Founded in a time of civil unrest, the paper joined the newly formed Republican Party in 1854, named it after the party of Thomas Jefferson, and emphasized its opposition to slavery. The paper generated a large readership, with a circulation of approximately 200,000 during the 1850s. This made the paper the largest circulation daily in New York City—gaining commensurate influence among voters and political decision-makers in the process. During the Civil War Greeley crusaded against slavery, lambasting Democrats while calling for a mandatory draft of soldiers for the first time in the U.S. This led to an Irish mob attempting to burn down the Tribune building in lower Manhattan during the Draft Riots.

Greeley ran for president as the nominee of the Liberal Republican Party (and also of the Democratic Party) in the 1872 election against incumbent Ulysses S. Grant in his bid for a second term. Greeley was unsuccessful and, soon after the defeat, checked into Dr. George C.S. Choate's Sanitarium, where he died only a few weeks later. Tribune editor Whitelaw Reid purchased the paper following Greeley's death.

In 1886, with Reid's support, the Tribune became the first publication in the world to be printed on a linotype machine, which was invented by a German immigrant, inventor Ottmar Mergenthaler. This technique allowed it to exceed the standard newspaper size of only eight pages while still speeding up printing time per copy, thereby increasing the overall number of copies that could be printed.

=== New York Herald Tribune ===
Under Reid's son, Ogden Mills Reid, the paper acquired and merged with the New York Herald in 1924 to form the New York Herald Tribune. The New York Herald Tribune continued to be run by Ogden M. Reid until his death in 1947.

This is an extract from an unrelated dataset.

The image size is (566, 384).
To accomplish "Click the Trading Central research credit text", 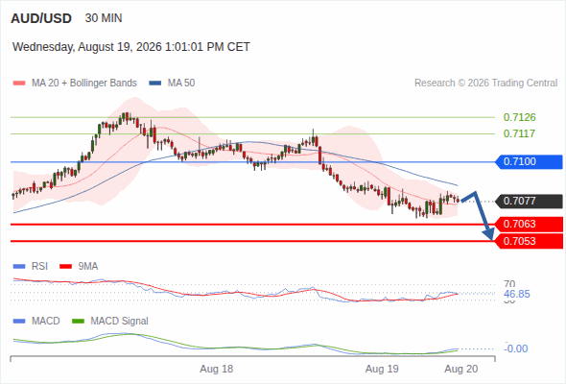I will point(485,84).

==Former Tribune buildings today==
- The New York Tribune Building was the first home of Pace University. Today, the site where the building once stood is now the One Pace Plaza complex of Pace University's New York City campus. Dr. Choate's residence and private hospital, where Horace Greeley died, today is part of the campus of Pace University in Pleasantville, New York.
- On December 15, 1921, The New York Tribune bought two plots of ground at 219 and 220 West 40th Street. The headquarters that The New York Tribune built at that site is now the home of the City University of New York Graduate School of Journalism.

== Archives ==
Copies of the New-York Tribune are available on microfilm at many large libraries and online at the Library of Congress. Also, indices from selected years in the late nineteenth century are available on the Library of Congress' website. The original paper articles from the newspaper's morgue are kept at The Center for American History at the University of Texas at Austin.